• What needs to be done
Having read the entries, repeat all of them exactly.
--- START ---
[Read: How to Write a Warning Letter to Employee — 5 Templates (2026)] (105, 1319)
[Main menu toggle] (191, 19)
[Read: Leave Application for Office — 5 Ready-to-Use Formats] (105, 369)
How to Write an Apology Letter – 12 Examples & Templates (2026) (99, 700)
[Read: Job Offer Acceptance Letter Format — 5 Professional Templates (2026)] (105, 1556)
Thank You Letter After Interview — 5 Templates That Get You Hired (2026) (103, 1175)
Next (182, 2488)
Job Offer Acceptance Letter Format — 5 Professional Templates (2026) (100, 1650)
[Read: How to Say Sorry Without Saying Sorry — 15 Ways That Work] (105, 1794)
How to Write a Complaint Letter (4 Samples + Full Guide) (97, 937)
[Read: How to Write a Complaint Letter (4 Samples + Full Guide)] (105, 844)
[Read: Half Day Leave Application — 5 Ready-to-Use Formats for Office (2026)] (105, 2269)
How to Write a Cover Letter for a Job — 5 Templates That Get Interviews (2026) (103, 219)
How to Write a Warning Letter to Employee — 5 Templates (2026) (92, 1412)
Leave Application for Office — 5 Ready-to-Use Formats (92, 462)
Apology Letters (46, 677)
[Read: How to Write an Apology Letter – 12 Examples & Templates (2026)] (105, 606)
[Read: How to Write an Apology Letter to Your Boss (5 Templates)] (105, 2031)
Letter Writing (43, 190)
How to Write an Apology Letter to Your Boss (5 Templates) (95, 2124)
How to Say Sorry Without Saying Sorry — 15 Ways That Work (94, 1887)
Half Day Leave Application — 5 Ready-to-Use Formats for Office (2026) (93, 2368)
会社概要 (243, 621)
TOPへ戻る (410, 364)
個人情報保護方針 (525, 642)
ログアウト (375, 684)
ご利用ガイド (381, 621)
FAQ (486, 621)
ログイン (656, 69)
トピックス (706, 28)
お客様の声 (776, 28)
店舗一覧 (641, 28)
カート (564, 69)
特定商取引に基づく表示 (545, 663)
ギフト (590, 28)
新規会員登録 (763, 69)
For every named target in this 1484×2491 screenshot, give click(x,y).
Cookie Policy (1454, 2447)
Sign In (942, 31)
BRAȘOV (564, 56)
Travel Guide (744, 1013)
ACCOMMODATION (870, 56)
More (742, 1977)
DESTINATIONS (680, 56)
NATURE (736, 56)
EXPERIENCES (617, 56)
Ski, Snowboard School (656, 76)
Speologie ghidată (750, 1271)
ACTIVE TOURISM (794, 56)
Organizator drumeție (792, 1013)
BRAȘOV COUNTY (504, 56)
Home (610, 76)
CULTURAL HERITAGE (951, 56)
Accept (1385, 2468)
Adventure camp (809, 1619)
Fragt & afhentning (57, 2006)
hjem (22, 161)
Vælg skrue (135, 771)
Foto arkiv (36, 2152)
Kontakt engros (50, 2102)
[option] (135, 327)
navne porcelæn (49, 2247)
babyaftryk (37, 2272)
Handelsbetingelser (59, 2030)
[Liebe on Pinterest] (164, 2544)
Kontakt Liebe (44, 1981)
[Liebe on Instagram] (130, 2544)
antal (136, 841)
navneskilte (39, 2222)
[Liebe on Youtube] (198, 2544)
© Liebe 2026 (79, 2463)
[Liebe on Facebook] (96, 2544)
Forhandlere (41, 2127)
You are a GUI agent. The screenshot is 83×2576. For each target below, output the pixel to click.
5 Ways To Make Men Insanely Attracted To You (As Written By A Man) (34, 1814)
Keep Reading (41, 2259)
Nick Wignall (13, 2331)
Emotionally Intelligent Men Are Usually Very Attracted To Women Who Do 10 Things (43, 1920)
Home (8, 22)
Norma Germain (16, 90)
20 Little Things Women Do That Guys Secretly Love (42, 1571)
--- END ---
• Response to this exercise
[Read: How to Write a Warning Letter to Employee — 5 Templates (2026)] (105, 1319)
[Main menu toggle] (191, 19)
[Read: Leave Application for Office — 5 Ready-to-Use Formats] (105, 369)
How to Write an Apology Letter – 12 Examples & Templates (2026) (99, 700)
[Read: Job Offer Acceptance Letter Format — 5 Professional Templates (2026)] (105, 1556)
Thank You Letter After Interview — 5 Templates That Get You Hired (2026) (103, 1175)
Next (182, 2488)
Job Offer Acceptance Letter Format — 5 Professional Templates (2026) (100, 1650)
[Read: How to Say Sorry Without Saying Sorry — 15 Ways That Work] (105, 1794)
How to Write a Complaint Letter (4 Samples + Full Guide) (97, 937)
[Read: How to Write a Complaint Letter (4 Samples + Full Guide)] (105, 844)
[Read: Half Day Leave Application — 5 Ready-to-Use Formats for Office (2026)] (105, 2269)
How to Write a Cover Letter for a Job — 5 Templates That Get Interviews (2026) (103, 219)
How to Write a Warning Letter to Employee — 5 Templates (2026) (92, 1412)
Leave Application for Office — 5 Ready-to-Use Formats (92, 462)
Apology Letters (46, 677)
[Read: How to Write an Apology Letter – 12 Examples & Templates (2026)] (105, 606)
[Read: How to Write an Apology Letter to Your Boss (5 Templates)] (105, 2031)
Letter Writing (43, 190)
How to Write an Apology Letter to Your Boss (5 Templates) (95, 2124)
How to Say Sorry Without Saying Sorry — 15 Ways That Work (94, 1887)
Half Day Leave Application — 5 Ready-to-Use Formats for Office (2026) (93, 2368)
会社概要 (243, 621)
TOPへ戻る (410, 364)
個人情報保護方針 (525, 642)
ログアウト (375, 684)
ご利用ガイド (381, 621)
FAQ (486, 621)
ログイン (656, 69)
トピックス (706, 28)
お客様の声 (776, 28)
店舗一覧 (641, 28)
カート (564, 69)
特定商取引に基づく表示 (545, 663)
ギフト (590, 28)
新規会員登録 (763, 69)
For every named target in this 1484×2491 screenshot, give click(x,y).
Cookie Policy (1454, 2447)
Sign In (942, 31)
BRAȘOV (564, 56)
Travel Guide (744, 1013)
ACCOMMODATION (870, 56)
More (742, 1977)
DESTINATIONS (680, 56)
NATURE (736, 56)
EXPERIENCES (617, 56)
Ski, Snowboard School (656, 76)
Speologie ghidată (750, 1271)
ACTIVE TOURISM (794, 56)
Organizator drumeție (792, 1013)
BRAȘOV COUNTY (504, 56)
Home (610, 76)
CULTURAL HERITAGE (951, 56)
Accept (1385, 2468)
Adventure camp (809, 1619)
Fragt & afhentning (57, 2006)
hjem (22, 161)
Vælg skrue (135, 771)
Foto arkiv (36, 2152)
Kontakt engros (50, 2102)
[option] (135, 327)
navne porcelæn (49, 2247)
babyaftryk (37, 2272)
Handelsbetingelser (59, 2030)
[Liebe on Pinterest] (164, 2544)
Kontakt Liebe (44, 1981)
[Liebe on Instagram] (130, 2544)
antal (136, 841)
navneskilte (39, 2222)
[Liebe on Youtube] (198, 2544)
© Liebe 2026 (79, 2463)
[Liebe on Facebook] (96, 2544)
Forhandlere (41, 2127)
You are a GUI agent. The screenshot is 83×2576. For each target below, output the pixel to click.
5 Ways To Make Men Insanely Attracted To You (As Written By A Man) (34, 1814)
Keep Reading (41, 2259)
Nick Wignall (13, 2331)
Emotionally Intelligent Men Are Usually Very Attracted To Women Who Do 10 Things (43, 1920)
Home (8, 22)
Norma Germain (16, 90)
20 Little Things Women Do That Guys Secretly Love (42, 1571)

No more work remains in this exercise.